— PROBLEM STATEMENT —
Echo the material from the line with "The image size" up to and including the line with "click(272, 203)", leaving the pictures out of the answer.

— MATERIAL FOR THIS TASK —
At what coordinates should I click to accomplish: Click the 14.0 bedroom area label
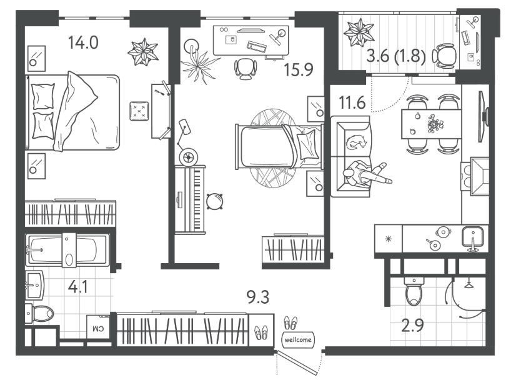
---
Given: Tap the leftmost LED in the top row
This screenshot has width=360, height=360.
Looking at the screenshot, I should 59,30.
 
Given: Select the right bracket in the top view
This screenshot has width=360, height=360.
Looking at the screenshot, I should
...
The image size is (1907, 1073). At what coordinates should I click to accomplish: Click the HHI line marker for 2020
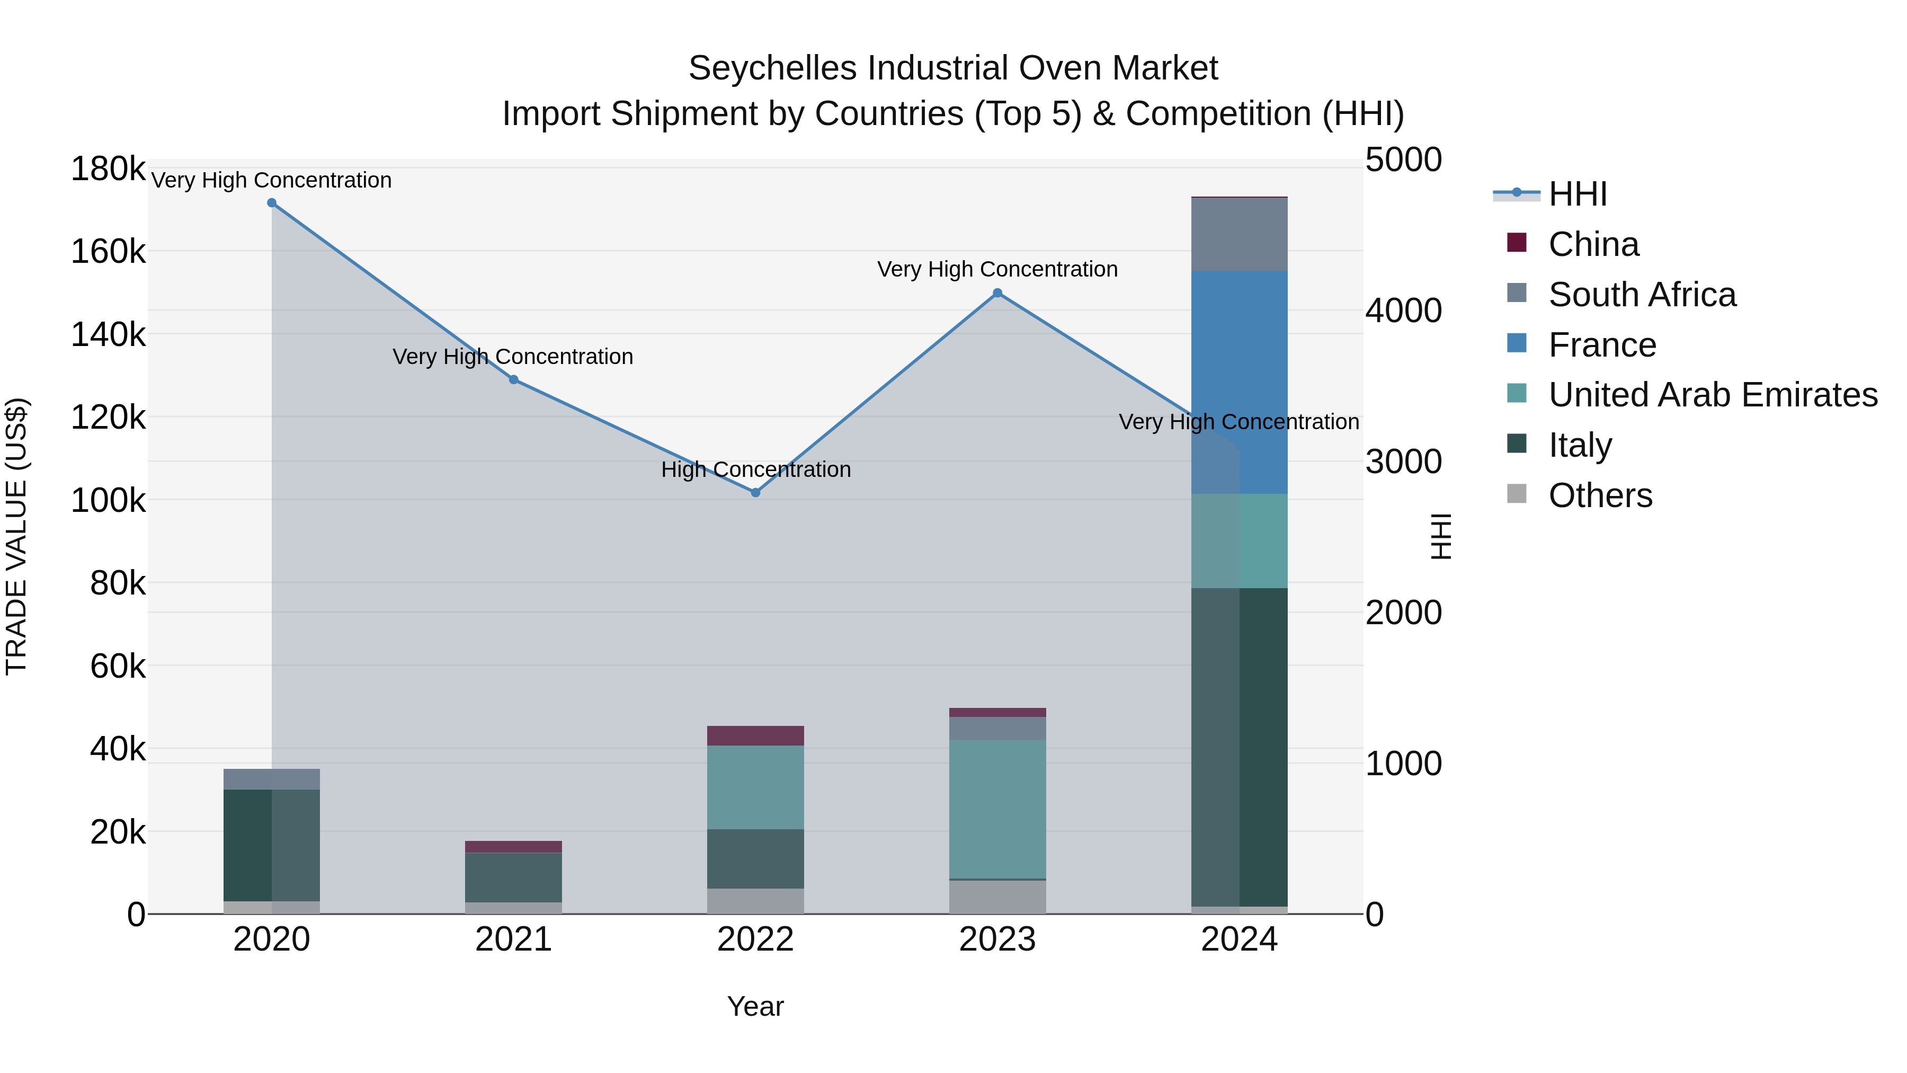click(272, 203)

— RESULT OF THE TASK —
The image size is (1907, 1073). At what coordinates should I click to accomplish: Click the HHI line marker for 2020
click(272, 203)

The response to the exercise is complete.